**TASK PROMPT:** Rescale the lines starting with the first line of the items and going on through the line with "Revealing Girl Cams (227, 171)". Multiply each answer coordinate by 1.8 and round it to a whole number, with halves rounding up. Keep the request lines and their figures unchanged, and leave the pictures out of the answer.

Items from a pointing dataset
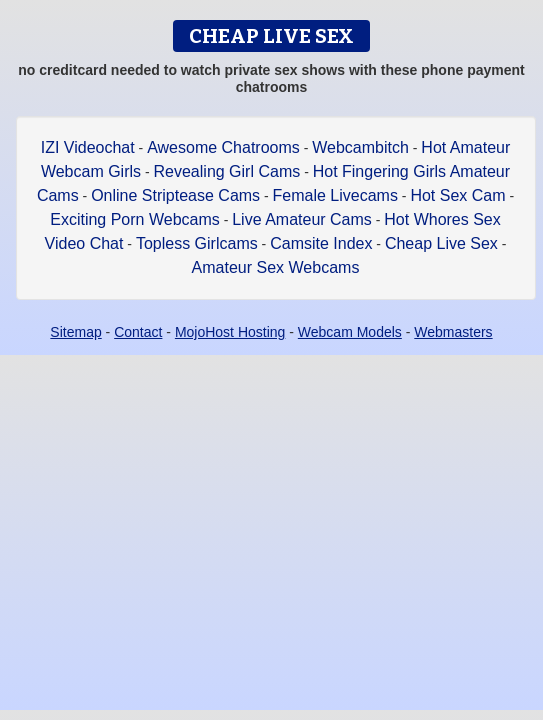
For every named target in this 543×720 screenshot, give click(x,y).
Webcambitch (360, 147)
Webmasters (453, 332)
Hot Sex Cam (457, 195)
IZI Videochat (88, 147)
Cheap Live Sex (441, 243)
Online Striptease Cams (175, 195)
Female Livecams (335, 195)
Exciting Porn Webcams (135, 219)
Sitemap (75, 332)
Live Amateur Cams (302, 219)
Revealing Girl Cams (227, 171)
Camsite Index (321, 243)
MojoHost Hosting (230, 332)
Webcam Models (350, 332)
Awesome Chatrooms (223, 147)
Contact (138, 332)
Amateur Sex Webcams (276, 267)
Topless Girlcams (197, 243)
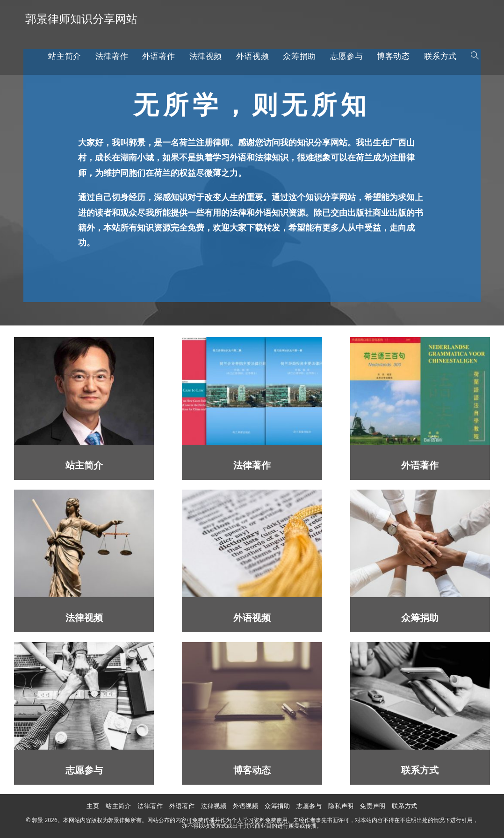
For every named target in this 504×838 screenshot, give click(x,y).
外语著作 (420, 465)
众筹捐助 (420, 618)
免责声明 (373, 806)
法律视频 (84, 618)
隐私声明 (341, 806)
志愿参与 (84, 770)
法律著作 (252, 465)
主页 (93, 806)
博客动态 (252, 770)
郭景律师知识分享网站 (81, 18)
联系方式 (420, 770)
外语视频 (252, 618)
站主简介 (84, 465)
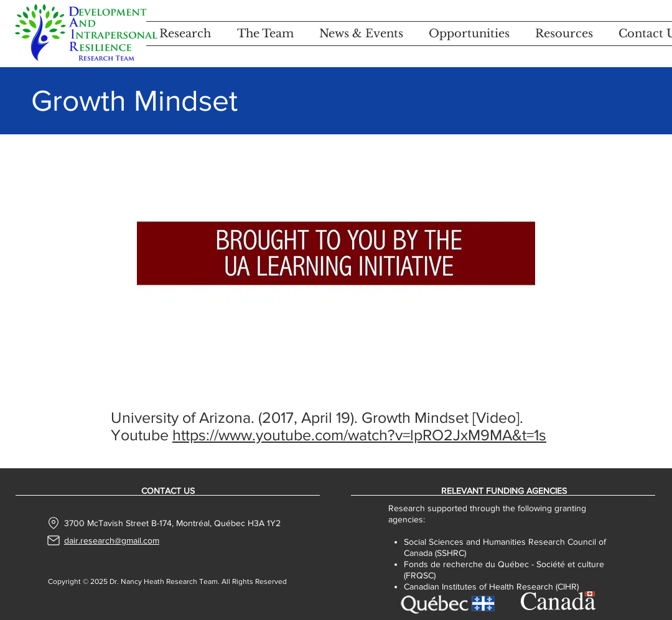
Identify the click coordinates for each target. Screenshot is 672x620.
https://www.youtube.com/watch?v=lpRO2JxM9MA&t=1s (359, 435)
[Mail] (54, 540)
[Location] (54, 523)
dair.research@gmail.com (111, 540)
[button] (185, 34)
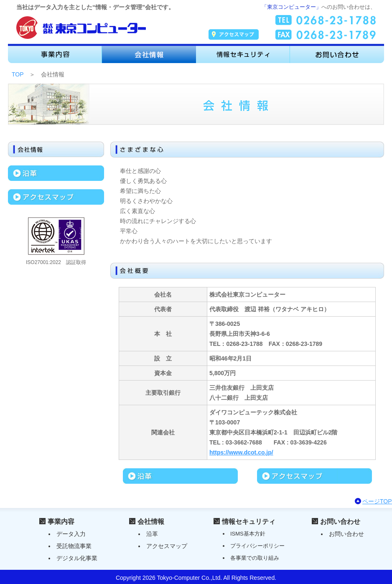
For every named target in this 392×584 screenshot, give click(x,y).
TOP (18, 74)
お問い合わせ (340, 521)
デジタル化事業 (77, 558)
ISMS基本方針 (248, 533)
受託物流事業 (74, 546)
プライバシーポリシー (257, 546)
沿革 (152, 534)
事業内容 (61, 521)
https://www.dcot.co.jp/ (241, 452)
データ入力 (71, 534)
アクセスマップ (167, 546)
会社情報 (151, 521)
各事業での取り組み (255, 558)
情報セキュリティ (249, 521)
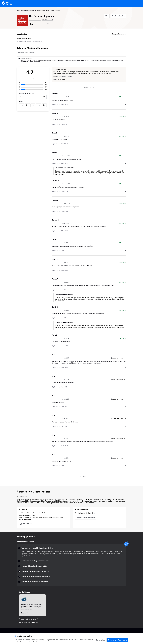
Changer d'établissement (119, 34)
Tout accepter (123, 640)
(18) (48, 24)
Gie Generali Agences (53, 10)
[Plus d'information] (37, 618)
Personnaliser (101, 640)
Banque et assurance (28, 10)
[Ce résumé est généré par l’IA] (71, 76)
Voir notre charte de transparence (28, 622)
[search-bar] (33, 97)
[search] (44, 97)
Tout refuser (112, 640)
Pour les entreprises (118, 16)
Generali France (41, 10)
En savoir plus (37, 62)
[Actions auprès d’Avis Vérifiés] (126, 104)
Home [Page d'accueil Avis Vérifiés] (18, 10)
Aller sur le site (26, 524)
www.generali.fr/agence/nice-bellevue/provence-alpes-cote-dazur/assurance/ (41, 517)
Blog (107, 16)
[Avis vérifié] (119, 97)
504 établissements (48, 20)
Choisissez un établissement (85, 517)
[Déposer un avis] (89, 87)
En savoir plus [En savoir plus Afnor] (25, 613)
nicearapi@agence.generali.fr (27, 515)
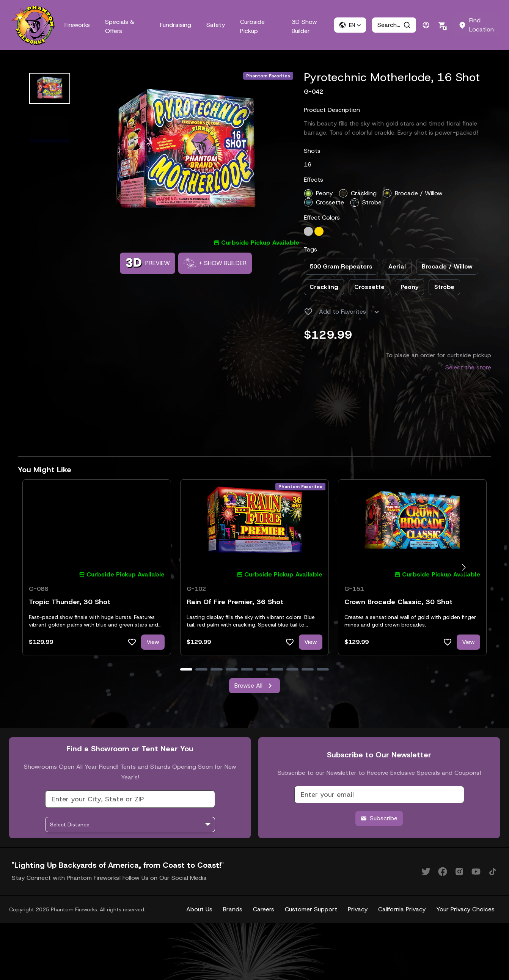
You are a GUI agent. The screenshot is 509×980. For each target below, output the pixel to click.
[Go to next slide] (463, 567)
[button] (350, 25)
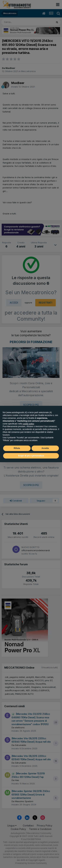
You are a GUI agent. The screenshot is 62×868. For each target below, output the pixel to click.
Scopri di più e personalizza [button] (31, 456)
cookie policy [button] (28, 424)
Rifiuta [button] (17, 448)
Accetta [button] (45, 448)
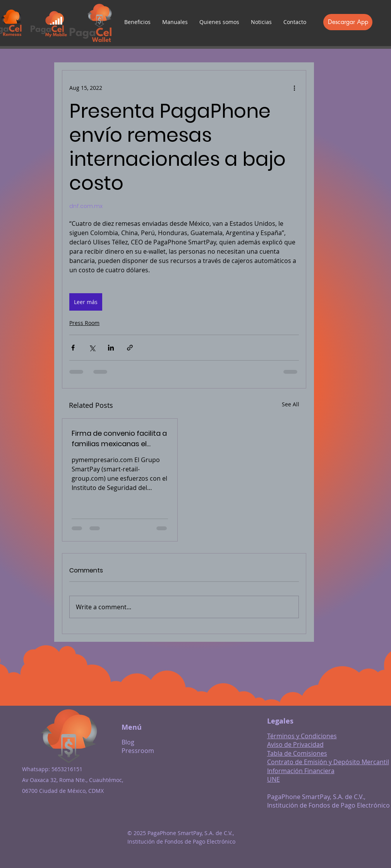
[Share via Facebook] (73, 347)
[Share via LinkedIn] (111, 347)
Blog (128, 742)
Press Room (84, 323)
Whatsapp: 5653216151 (52, 769)
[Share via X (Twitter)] (92, 347)
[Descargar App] (348, 22)
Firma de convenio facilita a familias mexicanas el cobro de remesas (119, 438)
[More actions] (294, 88)
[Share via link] (130, 347)
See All (290, 404)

**ANSWER TO THE PROBLEM:**
For every named target in this 543×720 screenshot, give click(x,y).
Webcambitch (648, 265)
Webmasters (815, 598)
Hot Sex Cam (823, 351)
IZI Videochat (158, 265)
Cheap Live Sex (794, 437)
Online Striptease Cams (315, 351)
Female Livecams (603, 351)
Exciting Porn Webcams (243, 394)
Sitemap (135, 598)
Live Amateur Cams (544, 394)
Revealing Girl Cams (409, 308)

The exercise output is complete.